On analyzing this crash, I was able to consistently reproduce this behaviour using the attached script which simply creates a number of LNET NIDs on a server and calls 'lnetctl net show -v 4'.
[servers] [root@server1 ~]# ./reproducer.sh --nids 150 --verbosity 4
=================================================
Reproducer
Max NIDs: 150
Verbosity: 4
=================================================
[Pre-flight] Checking modules and limits...
[Test] Beginning incremental interface addition...
- 1 NIDs : PASS (Binary: 9176 bytes | YAML: 14681 bytes)
- 2 NIDs : PASS (Binary: 9648 bytes | YAML: 16173 bytes)
- 3 NIDs : PASS (Binary: 10120 bytes | YAML: 17665 bytes)
...
- 127 NIDs : PASS (Binary: 65524 bytes | YAML: 191374 bytes)
--> *CRASH*
I have attached the script and crashdump to the ticket.
I also include the following analysis from Claude on what it determines the root cause to be, which appears to be triggered when the netlink payload triggered by 'lnetctl net show' exceeds the 64KiB buffer for a single buffer.

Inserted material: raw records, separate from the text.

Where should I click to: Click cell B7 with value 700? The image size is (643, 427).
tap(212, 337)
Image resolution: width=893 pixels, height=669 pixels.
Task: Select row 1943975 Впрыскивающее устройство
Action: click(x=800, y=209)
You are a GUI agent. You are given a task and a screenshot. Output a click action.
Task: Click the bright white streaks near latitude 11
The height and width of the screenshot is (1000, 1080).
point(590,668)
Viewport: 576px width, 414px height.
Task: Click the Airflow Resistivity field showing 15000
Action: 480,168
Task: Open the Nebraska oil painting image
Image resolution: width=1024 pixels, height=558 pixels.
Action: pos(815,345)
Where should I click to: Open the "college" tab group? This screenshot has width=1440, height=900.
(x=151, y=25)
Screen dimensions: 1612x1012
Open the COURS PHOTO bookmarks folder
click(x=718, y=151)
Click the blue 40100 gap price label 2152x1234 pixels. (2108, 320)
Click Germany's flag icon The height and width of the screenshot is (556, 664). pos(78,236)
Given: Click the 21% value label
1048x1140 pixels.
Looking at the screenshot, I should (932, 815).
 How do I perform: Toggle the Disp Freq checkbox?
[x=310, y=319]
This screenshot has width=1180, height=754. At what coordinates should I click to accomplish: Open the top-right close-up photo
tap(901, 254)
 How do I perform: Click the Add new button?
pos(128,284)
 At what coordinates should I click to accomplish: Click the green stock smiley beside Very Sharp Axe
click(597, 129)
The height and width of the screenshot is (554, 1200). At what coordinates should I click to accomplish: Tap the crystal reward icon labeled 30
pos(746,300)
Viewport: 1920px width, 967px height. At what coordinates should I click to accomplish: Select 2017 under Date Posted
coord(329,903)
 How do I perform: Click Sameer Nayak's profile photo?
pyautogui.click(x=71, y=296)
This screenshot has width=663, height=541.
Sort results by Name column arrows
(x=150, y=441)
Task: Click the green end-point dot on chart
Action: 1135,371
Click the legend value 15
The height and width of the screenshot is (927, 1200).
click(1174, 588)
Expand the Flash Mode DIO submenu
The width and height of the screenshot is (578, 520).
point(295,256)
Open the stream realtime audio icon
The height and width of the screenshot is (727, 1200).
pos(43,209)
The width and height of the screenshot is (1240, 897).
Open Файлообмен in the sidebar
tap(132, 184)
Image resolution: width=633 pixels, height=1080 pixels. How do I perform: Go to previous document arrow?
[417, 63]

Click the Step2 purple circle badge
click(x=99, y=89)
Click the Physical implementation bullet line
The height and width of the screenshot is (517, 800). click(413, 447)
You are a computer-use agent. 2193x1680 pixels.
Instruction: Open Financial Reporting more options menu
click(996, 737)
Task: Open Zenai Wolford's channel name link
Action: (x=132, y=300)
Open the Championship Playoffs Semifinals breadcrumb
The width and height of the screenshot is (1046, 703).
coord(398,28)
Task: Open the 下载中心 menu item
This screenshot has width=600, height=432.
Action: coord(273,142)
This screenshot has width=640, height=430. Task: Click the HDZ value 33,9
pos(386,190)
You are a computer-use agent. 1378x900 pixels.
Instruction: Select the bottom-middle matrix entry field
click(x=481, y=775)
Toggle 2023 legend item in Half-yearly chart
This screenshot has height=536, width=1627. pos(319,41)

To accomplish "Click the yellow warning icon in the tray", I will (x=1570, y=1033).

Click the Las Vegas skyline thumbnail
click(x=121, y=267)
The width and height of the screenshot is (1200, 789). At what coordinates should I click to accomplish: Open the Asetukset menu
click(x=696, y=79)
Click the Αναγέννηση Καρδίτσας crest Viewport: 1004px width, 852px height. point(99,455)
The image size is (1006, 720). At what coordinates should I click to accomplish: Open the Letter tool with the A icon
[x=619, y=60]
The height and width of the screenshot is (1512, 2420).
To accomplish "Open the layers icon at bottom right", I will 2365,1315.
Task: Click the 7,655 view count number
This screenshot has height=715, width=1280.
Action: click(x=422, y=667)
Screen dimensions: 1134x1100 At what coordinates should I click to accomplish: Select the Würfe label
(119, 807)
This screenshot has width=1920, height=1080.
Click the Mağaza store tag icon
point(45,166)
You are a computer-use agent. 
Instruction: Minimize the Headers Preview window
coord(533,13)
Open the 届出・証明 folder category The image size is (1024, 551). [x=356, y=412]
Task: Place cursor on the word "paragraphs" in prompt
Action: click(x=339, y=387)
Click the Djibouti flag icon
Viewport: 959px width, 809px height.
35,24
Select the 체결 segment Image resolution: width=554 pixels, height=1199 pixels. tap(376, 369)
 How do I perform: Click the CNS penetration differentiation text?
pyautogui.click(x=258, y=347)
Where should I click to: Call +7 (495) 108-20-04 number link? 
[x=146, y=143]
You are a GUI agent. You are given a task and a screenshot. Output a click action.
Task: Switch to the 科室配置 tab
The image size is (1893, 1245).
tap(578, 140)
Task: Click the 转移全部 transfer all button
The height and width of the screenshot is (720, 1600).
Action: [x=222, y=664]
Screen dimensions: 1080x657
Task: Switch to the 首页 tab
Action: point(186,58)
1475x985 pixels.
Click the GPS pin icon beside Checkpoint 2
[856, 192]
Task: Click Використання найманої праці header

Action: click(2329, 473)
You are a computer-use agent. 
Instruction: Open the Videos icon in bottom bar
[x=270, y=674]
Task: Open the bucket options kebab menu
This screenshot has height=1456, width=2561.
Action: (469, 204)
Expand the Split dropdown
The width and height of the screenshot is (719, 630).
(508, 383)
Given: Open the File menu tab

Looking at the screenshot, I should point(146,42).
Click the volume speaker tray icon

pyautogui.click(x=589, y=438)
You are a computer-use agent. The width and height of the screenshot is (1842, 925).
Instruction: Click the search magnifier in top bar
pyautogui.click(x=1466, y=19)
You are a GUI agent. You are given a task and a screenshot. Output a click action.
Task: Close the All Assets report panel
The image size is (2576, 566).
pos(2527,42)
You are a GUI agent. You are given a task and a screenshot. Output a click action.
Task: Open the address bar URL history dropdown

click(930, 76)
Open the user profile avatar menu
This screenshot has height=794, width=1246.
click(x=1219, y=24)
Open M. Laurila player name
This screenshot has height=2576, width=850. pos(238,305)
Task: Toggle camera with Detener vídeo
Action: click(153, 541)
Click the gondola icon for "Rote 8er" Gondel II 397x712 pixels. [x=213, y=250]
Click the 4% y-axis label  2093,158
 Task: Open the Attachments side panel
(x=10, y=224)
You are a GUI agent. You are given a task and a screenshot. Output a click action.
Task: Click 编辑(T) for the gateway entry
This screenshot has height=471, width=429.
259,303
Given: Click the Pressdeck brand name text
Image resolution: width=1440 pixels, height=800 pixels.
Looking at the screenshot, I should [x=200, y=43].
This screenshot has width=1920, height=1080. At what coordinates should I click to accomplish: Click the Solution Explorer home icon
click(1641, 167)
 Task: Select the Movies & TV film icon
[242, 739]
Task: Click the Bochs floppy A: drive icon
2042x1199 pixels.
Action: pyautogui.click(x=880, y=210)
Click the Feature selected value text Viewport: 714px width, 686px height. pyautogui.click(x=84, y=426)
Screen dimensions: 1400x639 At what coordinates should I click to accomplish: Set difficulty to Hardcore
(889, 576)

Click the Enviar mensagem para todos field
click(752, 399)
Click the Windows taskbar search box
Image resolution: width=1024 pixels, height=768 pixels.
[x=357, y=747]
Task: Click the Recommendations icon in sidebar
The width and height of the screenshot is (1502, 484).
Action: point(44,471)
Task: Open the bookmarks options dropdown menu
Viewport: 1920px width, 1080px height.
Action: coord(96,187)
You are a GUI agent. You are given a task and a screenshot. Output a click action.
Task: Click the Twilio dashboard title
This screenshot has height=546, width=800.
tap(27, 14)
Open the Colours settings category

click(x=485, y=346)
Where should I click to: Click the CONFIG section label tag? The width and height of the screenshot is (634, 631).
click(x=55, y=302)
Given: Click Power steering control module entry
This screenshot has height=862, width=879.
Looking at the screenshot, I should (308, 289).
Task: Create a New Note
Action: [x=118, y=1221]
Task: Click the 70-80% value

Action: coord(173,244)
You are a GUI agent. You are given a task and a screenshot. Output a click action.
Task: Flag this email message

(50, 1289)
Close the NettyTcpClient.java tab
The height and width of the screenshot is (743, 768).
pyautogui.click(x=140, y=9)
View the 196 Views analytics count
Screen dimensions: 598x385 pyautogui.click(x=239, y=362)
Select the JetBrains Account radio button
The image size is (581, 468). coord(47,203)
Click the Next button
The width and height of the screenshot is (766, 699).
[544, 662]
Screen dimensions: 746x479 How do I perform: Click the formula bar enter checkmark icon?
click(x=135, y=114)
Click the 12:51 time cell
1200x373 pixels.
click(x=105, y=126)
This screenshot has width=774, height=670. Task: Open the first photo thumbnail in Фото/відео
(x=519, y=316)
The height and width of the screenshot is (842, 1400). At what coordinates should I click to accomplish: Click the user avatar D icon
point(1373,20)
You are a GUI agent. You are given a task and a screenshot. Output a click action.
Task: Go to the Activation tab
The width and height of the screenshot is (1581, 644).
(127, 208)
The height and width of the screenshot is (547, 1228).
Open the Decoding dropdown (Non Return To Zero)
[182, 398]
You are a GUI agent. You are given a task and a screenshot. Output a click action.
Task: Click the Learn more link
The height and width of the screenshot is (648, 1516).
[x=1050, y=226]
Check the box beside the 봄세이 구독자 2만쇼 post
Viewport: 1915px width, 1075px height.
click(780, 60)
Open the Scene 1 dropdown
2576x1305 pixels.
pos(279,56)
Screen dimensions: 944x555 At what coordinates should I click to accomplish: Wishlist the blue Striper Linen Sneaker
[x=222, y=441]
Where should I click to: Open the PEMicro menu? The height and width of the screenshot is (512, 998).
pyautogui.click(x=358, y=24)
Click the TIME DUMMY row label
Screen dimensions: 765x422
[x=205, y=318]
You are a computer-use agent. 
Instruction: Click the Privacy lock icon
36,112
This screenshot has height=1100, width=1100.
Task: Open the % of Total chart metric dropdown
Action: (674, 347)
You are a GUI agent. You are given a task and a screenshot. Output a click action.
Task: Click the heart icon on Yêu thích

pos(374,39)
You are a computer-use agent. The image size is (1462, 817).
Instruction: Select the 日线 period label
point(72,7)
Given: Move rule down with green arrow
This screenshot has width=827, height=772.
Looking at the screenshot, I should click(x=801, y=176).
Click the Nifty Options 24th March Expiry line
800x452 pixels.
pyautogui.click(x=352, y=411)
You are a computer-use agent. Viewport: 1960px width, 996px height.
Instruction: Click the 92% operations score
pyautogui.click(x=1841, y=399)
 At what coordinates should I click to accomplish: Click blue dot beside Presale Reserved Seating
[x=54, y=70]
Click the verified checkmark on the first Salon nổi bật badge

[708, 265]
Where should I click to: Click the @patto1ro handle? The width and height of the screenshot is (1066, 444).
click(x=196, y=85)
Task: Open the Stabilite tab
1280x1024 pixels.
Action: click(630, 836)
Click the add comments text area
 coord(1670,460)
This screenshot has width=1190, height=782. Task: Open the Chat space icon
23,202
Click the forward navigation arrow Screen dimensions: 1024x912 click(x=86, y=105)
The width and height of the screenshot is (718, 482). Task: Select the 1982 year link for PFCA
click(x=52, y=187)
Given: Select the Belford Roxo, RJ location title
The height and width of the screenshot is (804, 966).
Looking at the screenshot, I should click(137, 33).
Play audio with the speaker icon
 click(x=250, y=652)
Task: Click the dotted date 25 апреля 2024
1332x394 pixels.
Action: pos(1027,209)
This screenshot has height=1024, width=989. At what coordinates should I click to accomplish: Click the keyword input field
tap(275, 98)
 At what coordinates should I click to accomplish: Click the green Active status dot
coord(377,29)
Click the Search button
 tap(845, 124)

There is a flaw in lnet_net_show_dump() (lnet/lnet/api-ni.c) that reliably panics the kernel or triggers an infinite loop when the number of configured NIs causes the netlink dump payload to exceed the 64 KiB skb buffer limit. The reproducer confirms that when the binary netlink payload crosses 65,535 bytes (e.g., ~128 dummy NIDs at verbosity -v 4), the kernel attempts to fall back to the multi-skb chunking logic but fails due to missing return checks and broken state-resumption logic. The primary issue causing the kernel panic is that the function makes approximately 18 sequential calls to nla_nest_start() without checking for a NULL return. When the skb buffer fills up, nla_nest_start() returns NULL. Because this is ignored, the subsequent nla_nest_end(msg, NULL) attempts to write the 16-bit nla_len field to address 0, instantly seizing the node with a NULL pointer dereference.Furthermore, even if the buffer overflow perfectly aligns with a network boundary (avoiding the mid-NI panic), the multi-skb resumption path is functionally broken. When genlmsg_put fails due to lack of space, the code executes GOTO(net_unlock, rc = -EMSGSIZE), completely bypassing the nlist->lngl_idx = idx state-saving assignment. Compounding this, the function initializes idx = nlist->lngl_idx instead of 0, meaning the if (idx++ < nlist->lngl_idx) continue; check never actually skips previously processed NIs. This throws the kernel into an infinite loop, returning the exact same chunk of networks repeatedly until lnetctl crashes in userspace with a realloc(): invalid next size heap corruption.